Because this song was so new (and all the in-depth discussions about all the song's hidden meanings and symbolism hadn't really come into focus yet) I knew he must have heard something ELSE that triggered this reaction.  I asked him what he meant. 
"We used to sing this up at the hunting lodge all the time" ... and he proceeded to sing along with the chorus verbatim ... "Bye, bye, Miss American Pie ... took my Chevy to the levy but the levy was dry ..." the WHOLE deal! 
I have always wondered in Don McLean was also familiar with this sing-along chorus and built his whole song around it.  If so, I've never heard him reveal it ... but the reaction of my coworker was genuine ... there's got to be SOMETHING to it!  (kk)

Hey Kent, 
This past Saturday (6/1) I tuned in to the Rewound Radio air check from 1963 with Dick Clark. Who says you can never go back! Two and a half hours of radio paradise. The energy, the variety of music,  the jingles, the voice of a “Live” DJ. Unbelievable entertainment and all you had to do was turn your radio on. Remember this was Pre-British Invasion. Once the “Brits” landed, these bands took radio to a whole new level. As a nine year old, I couldn’t wait to hear another new song by another new band from across the pond. “Sorry”, got off track a little. Anyway, about one hour and thirty five minutes into the broadcast they played a song (with a female lead singer), unfortunately I missed the song title and name of the group. However Dick did say, “How’s that for arrogance”, referring to the song title. Hopefully one of the readers could help me out. “Thanks” so much for taking me and all your readers back to a wonderful time and place when radio and the music that was played actually mattered. 
I didn't hear that particular broadcast ... but I'm betting somebody else on the list did ... or maybe Allan Sniffen himself can answer this one!!!  Alan???  (kk) 
Wow! That was my first impression when I found your site. Finding you is like ... well, finding a Forgotten Oldie. I am compiling my list of the Top 200 Instrumentals of all time. I am using Joel Whitburn's Pop Annual, 8th Edition book. So far I have 162 songs which takes me through Instrumentals that Charted 16 or higher.
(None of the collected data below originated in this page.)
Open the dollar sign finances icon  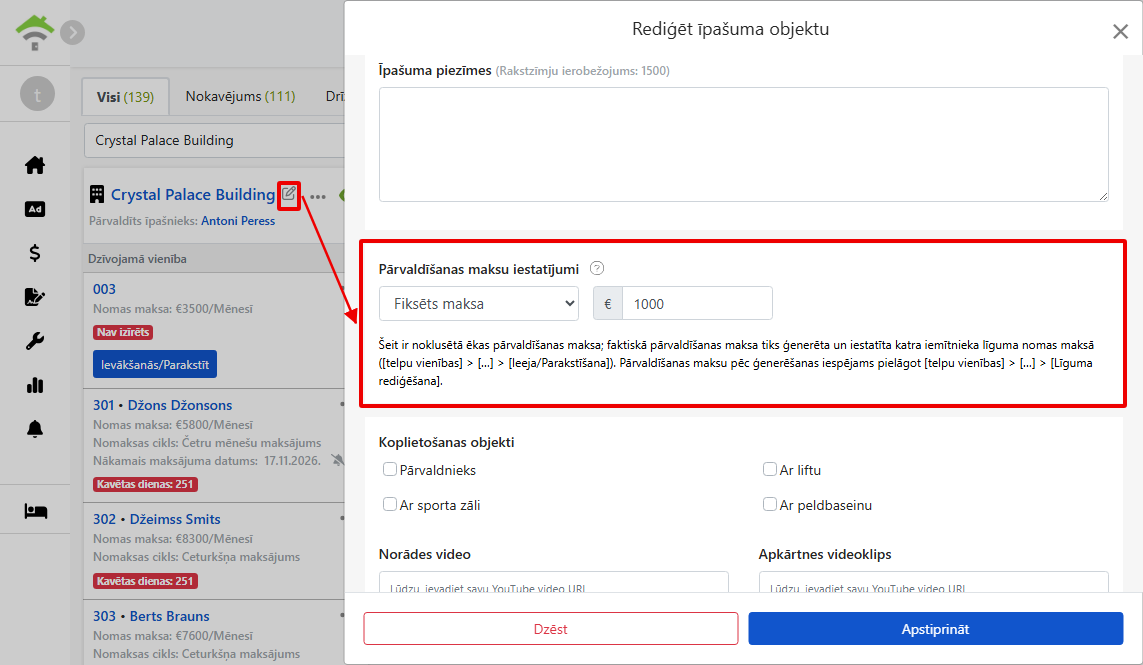pyautogui.click(x=35, y=253)
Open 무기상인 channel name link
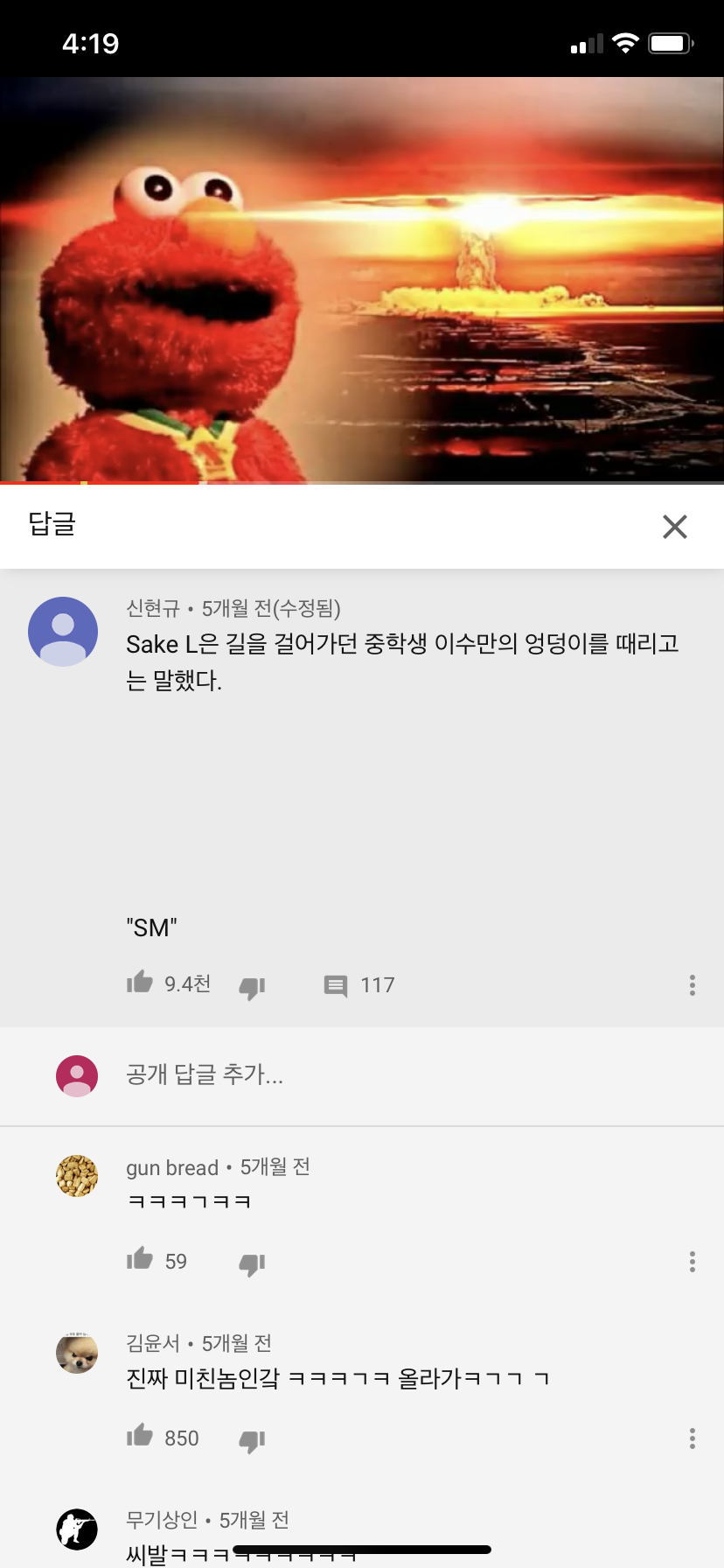The height and width of the screenshot is (1568, 724). coord(162,1520)
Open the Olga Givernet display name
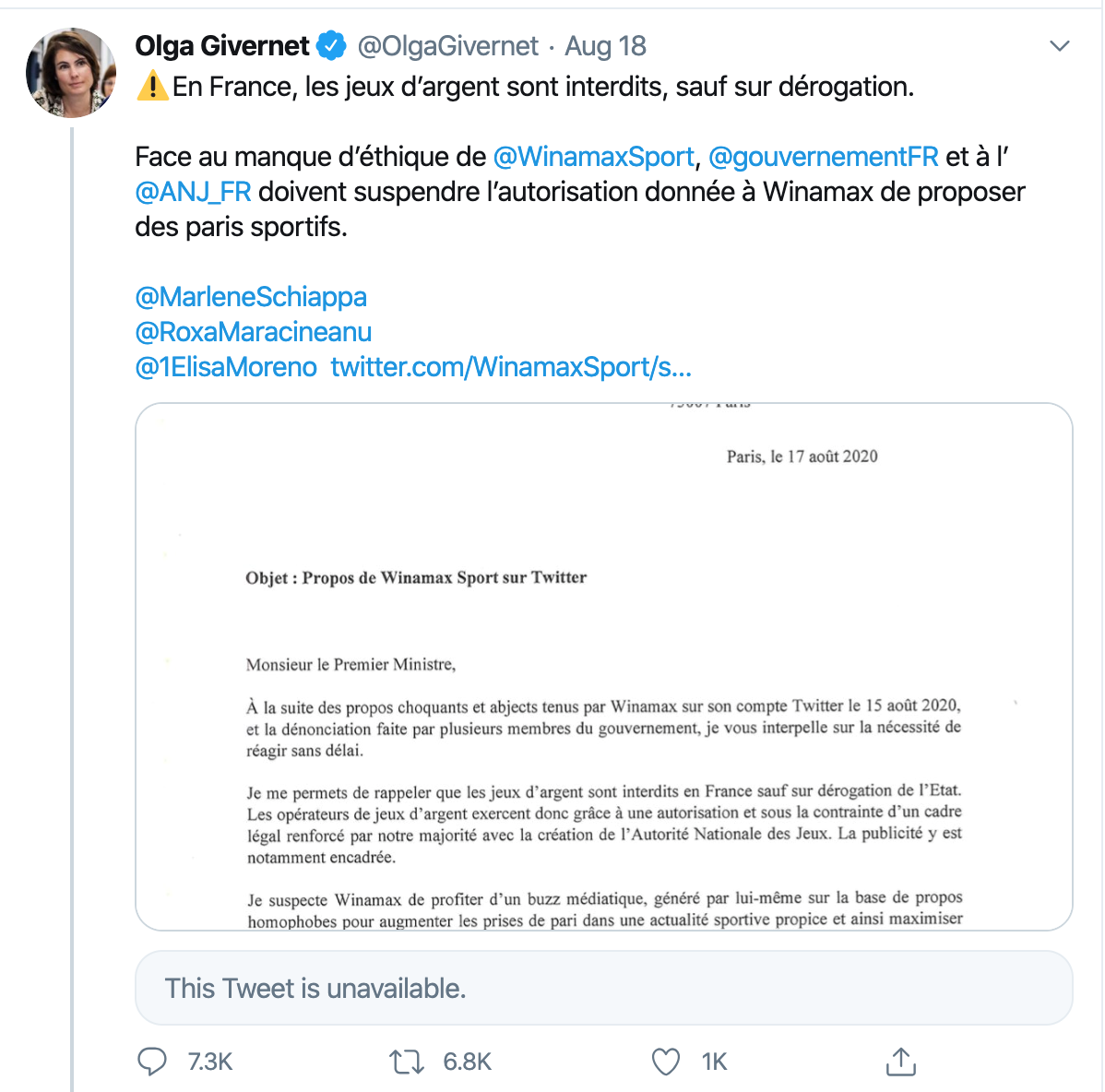 (222, 45)
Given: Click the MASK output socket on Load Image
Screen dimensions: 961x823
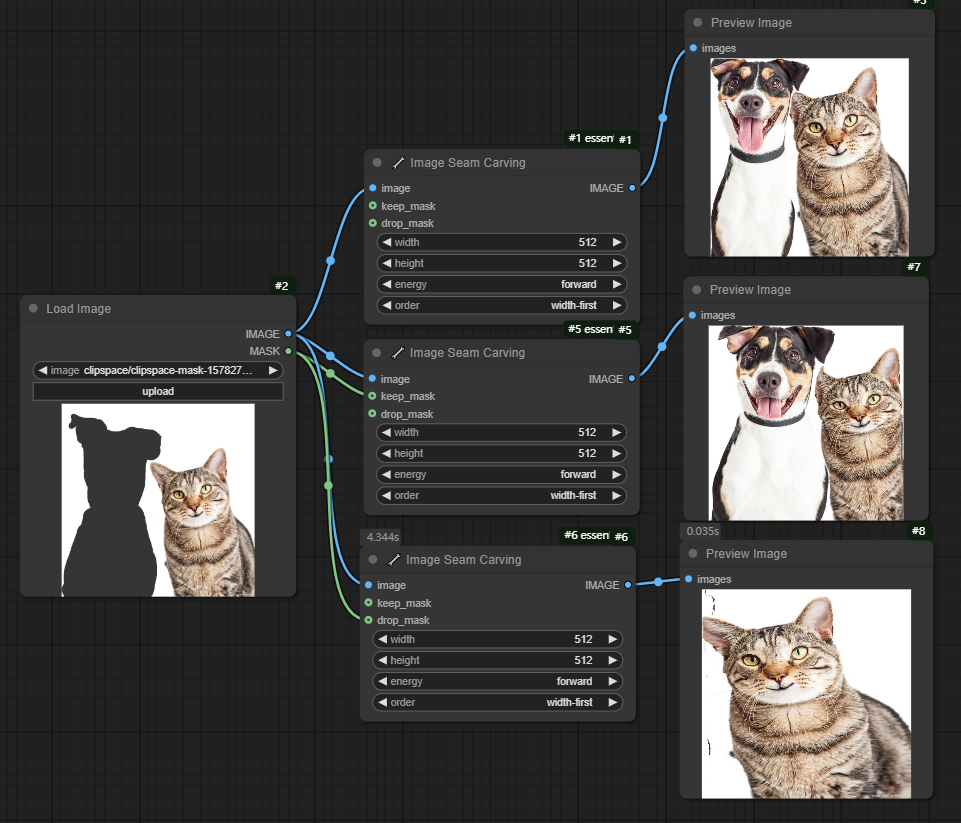Looking at the screenshot, I should click(x=288, y=351).
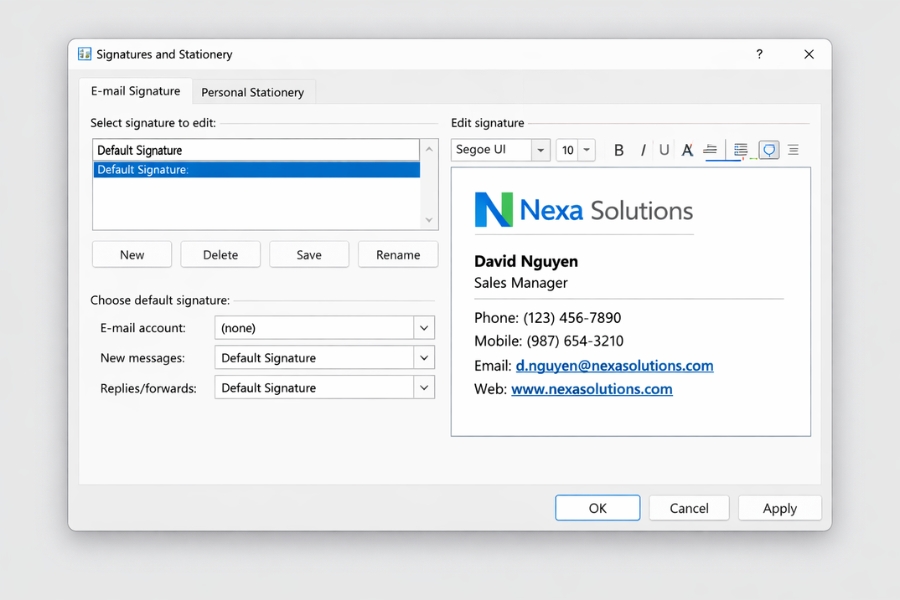This screenshot has height=600, width=900.
Task: Apply italic formatting in the signature editor
Action: pyautogui.click(x=642, y=150)
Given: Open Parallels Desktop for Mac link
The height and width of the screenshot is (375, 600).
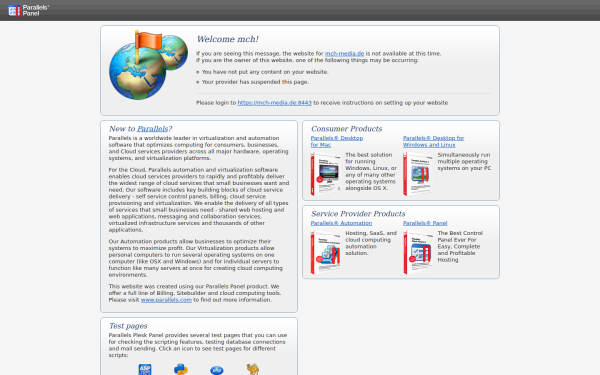Looking at the screenshot, I should [x=337, y=141].
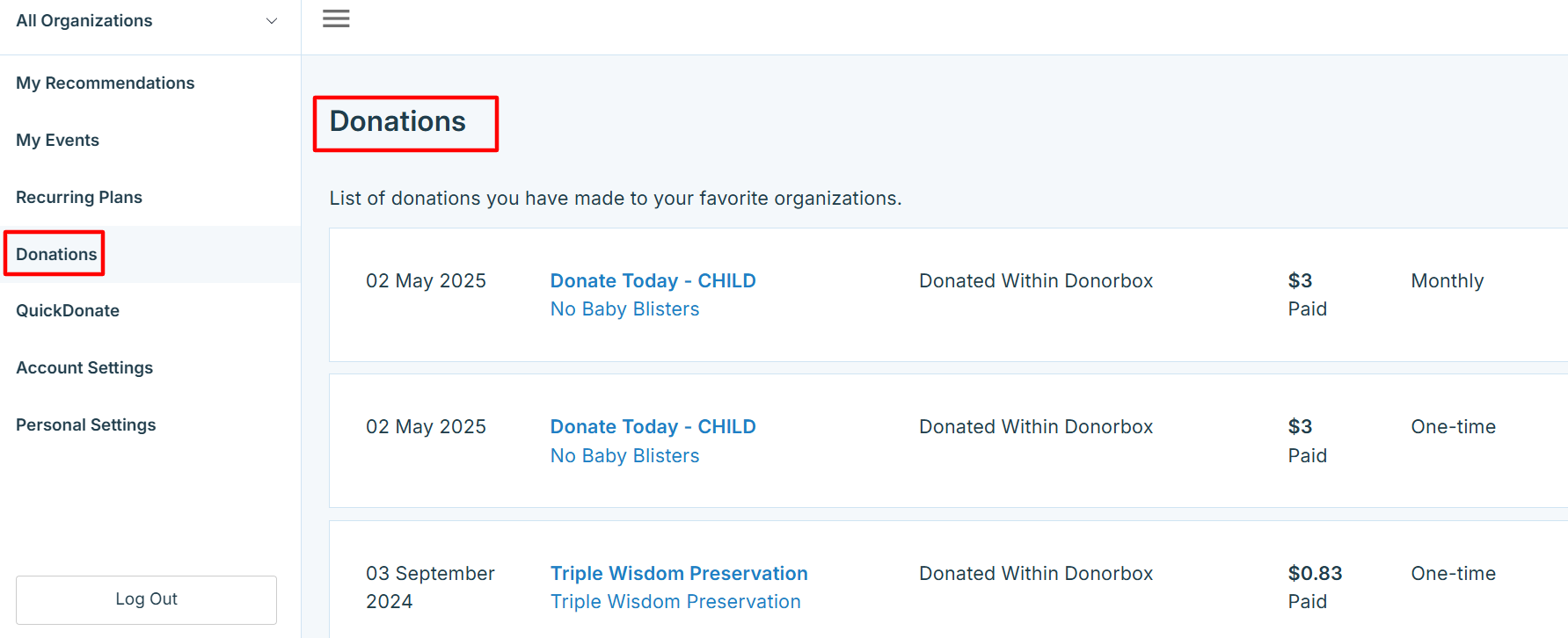Open QuickDonate from the sidebar
The image size is (1568, 638).
click(x=68, y=310)
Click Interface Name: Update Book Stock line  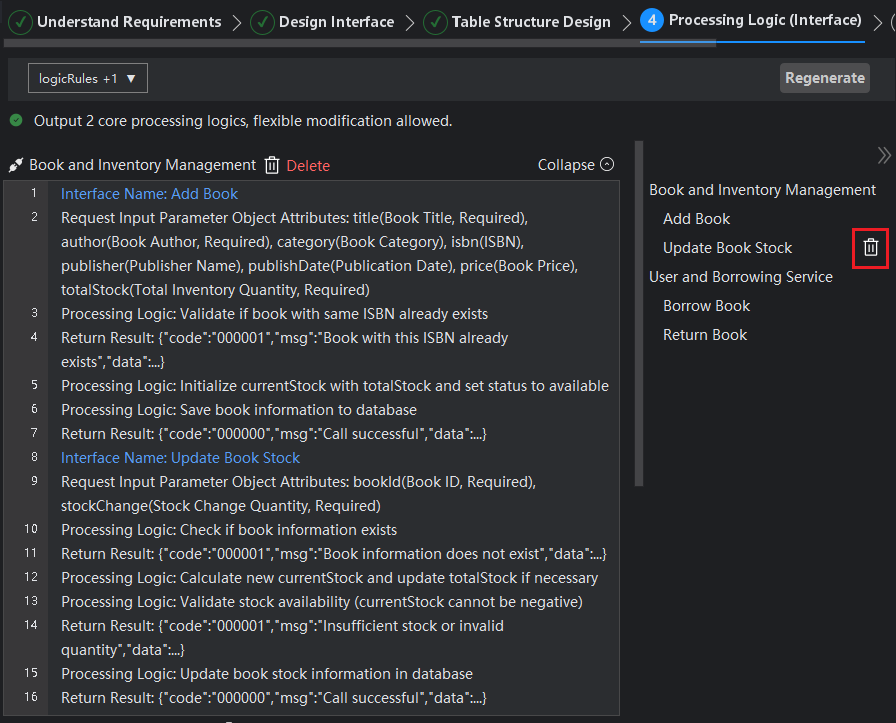click(x=180, y=458)
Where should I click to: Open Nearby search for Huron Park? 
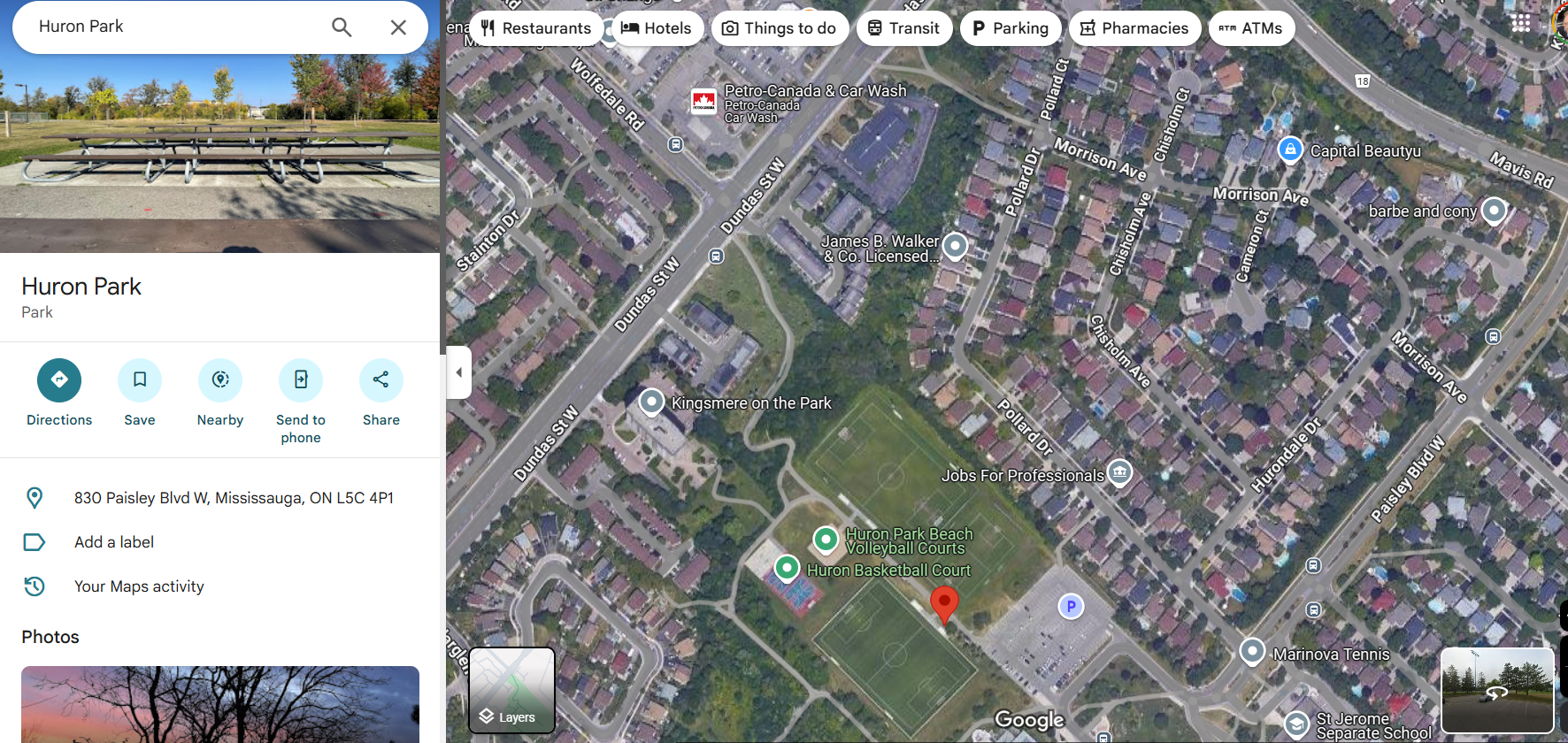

I am using the same point system that Joel uses. Do you know if such a list already exists? I would like to do a comparison. 
Keep up the great work. 
(Mr. O.B.G.) Oldies But Goodies 
Randy Price put our list together based on chart information he collected while compiling the Super Charts, a consensus of all of the chart collecting information at the time ... but we didn't do 200.  (Hopefully you DID see our Top 50 List!)  
Click here: Forgotten Hits - Top 40 Instrumentals, 1955 - 1979  
(If you're using a larger target base than 1955 - 1979 ... a 25 year period ... I'm not sure how much this list will help you ... but it should be good for comparison's sake if nothing else.) 
Randy is also the genius behind the new series of CD's being released featuring EVERY charted Instrumental Hit of the '60's.  They're being released one year at a time and are as complete and comprehensive as can be.  If you're a fan, you'll definitely want to check these out.  (Visit for more information.) Meanwhile, if any other chartaholics out there have some lists to share, let us know and we'll connect you with Larry.  (kk)  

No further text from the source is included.